● PROBLEMS TO WORK ON
(a) In the essay on hands, what does the sculptor seize and start kneading?
(b) Resume the essay on hands after its final sentence.

Hands



Hands are my favorite physical attribute we humans possess.

A rather odd statement, one might reply, but allow me to explain. Although the creases and shadows surrounding an eye or the curve of a mouth can reveal a person’s emotional state, hands reveal something deeper. Within the folds of a palm and position of fingers, the life, the heart, and the desires of a person are hidden.

Hands are designed…


To reveal

Three Hands, Two with Knives, 1884 by Vincent Van Gogh (1853-1890,  Netherlands) | Museum Art Reproductions Vincent Van Gogh | WahooArt.com

Age

I sat in front of the old woman, a smile on my cheeks as I listened to her story. My eyes fell across her hands; they lay on her lap, folded, calm – like her own life. Veins laced her wrists and forearms, her skin porcelain, translucent, but somehow elegant.

I cradled the baby in my arms; it cood, fingers stretching out to tangle my hair. Soft, clenching hands dancing with my waves.

Talent

I watched the musician’s fingers sweep over the ivory fabric, folding the ebony ribbons with the snowy braid. His pinkie lingered on a pearl, before drifting back to the center. His slender fingers sewing the notes into the fabric of the wind.

A grin playing on his face, I watched as the sculptor seized the clump of clay and started kneading it. His palms were soon dappled in grey, the mark of his subject. His fingers smoothed, pricked, pinched, jerked, smoothed, pinched until the hint of a face appeared. Stony.

● SUPPLIED INFORMATION
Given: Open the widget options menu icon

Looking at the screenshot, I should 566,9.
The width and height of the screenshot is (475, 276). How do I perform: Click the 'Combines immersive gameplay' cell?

● ANSWERS TO THE EXERCISES
(a) A clump of clay.

(b)
After hours of penning down stories, I reached for the door to leave. As I did this, I notice, with a smile, the streaks and dashes of ink painting my skin. My words had touched more than paper. 🙂

Past

I grinned as I watched his tanned hands gather the tomatoes. Years of farm work had calloused, creased, and browned them. A missing fore-finger hinted at a former tragedy. Yet, his pearly grin more than made up for it.

The woman’s gnarled hands carried her grocery bags. Her shoulders hunched over, sad head bowed, she walked out. How many lonely trips had it taken to twist those fingers?


To express

Hands are, intrinsically, expressive. As children, they were our primary means of communication. We used them to express our hunger, our frustration, our desire. As teenagers or adults, we use them to express these things and more. Our emotions, our determination, our pain, our desire breathe from our palms.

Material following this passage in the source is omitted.